Friday, May 6, 2016

The Individual Conscience

I finally finished Go Set a Watchman, Harper Lee's follow-up to one of the greatest books ever written To Kill a Mockingbird. I got it the day it came out in Alabama last July and left it there to read when I came home. I finally took it back with me to LA and picked it up again and finished a few days ago.

It's no Mockingbird. But we knew that before we opened the book. Flashbacks, some filler, switches between first and third person, dialogue immediately followed by a change in location in the next paragraph... You have to follow Jean Louise (Scout) Finch's stream of thought carefully. And we know all about the Harper Lee conspiracy theories.

But it has traces of beautiful passages. Conversations that happen between Jean Louise, Atticus, and her family that are as thought-provoking now, as they were in 1960 when TKAM came out. The main theme is disillusionment and coming into your own conscience (not a collective one) about the world. At first glance, people would be disappointed in this book, but there are things to consider here for our time.

One of these beautiful passages was Jean Louise in her head at a Southern dinner party with family, neighbors, and a few racist folk mouthing off. They want to know how New York is, which is where she lives now, and she thinks in her head:

"New York. New York? I'll tell you how New York is. New York has all the answers.
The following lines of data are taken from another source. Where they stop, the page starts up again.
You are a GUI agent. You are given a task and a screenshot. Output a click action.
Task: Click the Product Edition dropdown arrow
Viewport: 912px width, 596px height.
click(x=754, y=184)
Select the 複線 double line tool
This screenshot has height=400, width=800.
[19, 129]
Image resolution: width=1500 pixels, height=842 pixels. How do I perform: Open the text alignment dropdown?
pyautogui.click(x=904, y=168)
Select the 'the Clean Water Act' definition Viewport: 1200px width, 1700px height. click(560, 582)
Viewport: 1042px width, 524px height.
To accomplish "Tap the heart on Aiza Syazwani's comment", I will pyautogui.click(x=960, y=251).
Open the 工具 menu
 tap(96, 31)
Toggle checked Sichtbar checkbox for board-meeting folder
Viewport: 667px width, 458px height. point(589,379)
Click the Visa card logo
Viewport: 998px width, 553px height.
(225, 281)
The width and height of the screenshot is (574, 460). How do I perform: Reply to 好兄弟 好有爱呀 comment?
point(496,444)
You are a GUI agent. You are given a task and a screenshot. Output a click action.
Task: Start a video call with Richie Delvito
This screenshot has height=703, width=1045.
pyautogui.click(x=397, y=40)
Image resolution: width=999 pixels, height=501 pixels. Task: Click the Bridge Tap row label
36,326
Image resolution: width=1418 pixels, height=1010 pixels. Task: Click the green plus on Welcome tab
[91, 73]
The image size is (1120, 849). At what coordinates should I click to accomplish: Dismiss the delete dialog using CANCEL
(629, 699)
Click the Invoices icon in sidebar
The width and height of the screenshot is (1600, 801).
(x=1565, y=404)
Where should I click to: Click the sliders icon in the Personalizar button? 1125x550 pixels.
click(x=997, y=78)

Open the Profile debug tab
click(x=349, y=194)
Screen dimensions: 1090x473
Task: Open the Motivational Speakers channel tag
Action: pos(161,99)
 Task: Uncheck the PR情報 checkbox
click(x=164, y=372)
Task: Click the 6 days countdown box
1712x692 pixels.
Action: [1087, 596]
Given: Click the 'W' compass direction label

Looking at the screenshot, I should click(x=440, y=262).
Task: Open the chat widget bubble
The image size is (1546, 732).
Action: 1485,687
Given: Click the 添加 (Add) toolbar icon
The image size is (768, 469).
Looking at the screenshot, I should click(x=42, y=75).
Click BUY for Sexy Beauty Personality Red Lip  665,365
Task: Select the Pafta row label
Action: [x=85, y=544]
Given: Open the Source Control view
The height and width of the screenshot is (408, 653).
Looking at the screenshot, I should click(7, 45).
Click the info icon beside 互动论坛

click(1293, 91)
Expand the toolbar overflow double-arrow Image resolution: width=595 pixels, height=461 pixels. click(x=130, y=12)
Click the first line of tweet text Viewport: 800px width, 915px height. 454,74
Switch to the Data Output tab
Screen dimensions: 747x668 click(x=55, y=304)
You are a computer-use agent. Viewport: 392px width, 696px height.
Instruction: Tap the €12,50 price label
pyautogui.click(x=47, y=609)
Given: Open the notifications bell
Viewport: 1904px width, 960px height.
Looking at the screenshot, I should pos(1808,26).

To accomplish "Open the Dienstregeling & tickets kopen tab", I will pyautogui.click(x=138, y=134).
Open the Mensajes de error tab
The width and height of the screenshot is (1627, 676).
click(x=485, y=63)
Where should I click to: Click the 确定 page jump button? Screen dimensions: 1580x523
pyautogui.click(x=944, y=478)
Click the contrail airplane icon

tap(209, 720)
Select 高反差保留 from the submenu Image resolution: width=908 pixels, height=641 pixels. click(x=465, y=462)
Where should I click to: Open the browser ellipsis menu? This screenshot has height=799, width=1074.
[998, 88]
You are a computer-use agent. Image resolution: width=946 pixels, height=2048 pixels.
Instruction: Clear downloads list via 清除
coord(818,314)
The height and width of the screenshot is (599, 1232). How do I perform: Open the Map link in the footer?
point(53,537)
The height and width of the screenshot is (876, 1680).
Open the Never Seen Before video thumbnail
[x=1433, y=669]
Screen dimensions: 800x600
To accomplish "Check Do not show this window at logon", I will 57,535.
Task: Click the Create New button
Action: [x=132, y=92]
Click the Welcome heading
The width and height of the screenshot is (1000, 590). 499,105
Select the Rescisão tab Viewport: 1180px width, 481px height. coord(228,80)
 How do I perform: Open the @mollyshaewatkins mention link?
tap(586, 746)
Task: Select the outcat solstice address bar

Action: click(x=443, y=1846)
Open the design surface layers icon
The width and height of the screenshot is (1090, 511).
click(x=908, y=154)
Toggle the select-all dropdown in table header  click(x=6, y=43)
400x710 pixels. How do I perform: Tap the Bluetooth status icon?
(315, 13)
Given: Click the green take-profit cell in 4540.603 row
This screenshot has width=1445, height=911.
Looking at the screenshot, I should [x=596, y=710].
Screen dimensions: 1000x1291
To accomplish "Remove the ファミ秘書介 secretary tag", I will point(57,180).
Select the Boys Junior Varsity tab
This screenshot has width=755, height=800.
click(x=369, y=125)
People go to the YMHA, the English-Speaking Union, Carnegie Hall, the New School for Social Research, and find the answers. The city lives by slogans, isms, and fast sure answers. New York is saying to me right now: you, Jean Louise Finch, are not reacting according to our doctrines regarding your kind, therefore you do not exist. The best minds in the country have told us who you are. You can't escape it, and we don't blame you for it, but we do ask you to conduct yourself within the rules that those who know have laid down for your behavior, and don't try to be anything else.

She answered: please believe me, what has happened in my family is not what you think. I can only say this- that everything I learned about human decency I learned here. I learned nothing from you except how to be suspicious. I didn't know what hate was until I lived among you and saw you hating every day. They even had to pass laws to keep you from hating. I despise your quick answers, your slogans in the subways, and most of all I despise your lack of good manners: you'll never have 'em as long as you exist."

This. A wonderful example of the culture war that is happening in our heads by anybody, em, that moves from a sleepy town to the big city.

Who hasn't attacked the new society where they live, in their head where things are safe to work out? You're not right or wrong. There is no collective conscience.

We are so quick to jump on people today. I think we could recognize more that we all have a conscience we're trying to work out in this increasingly complicated world. Go easier on people. Odds are they're trying to work it out honestly. Your behavior and belief system, informed by your own conscience, is what being an individual is all about.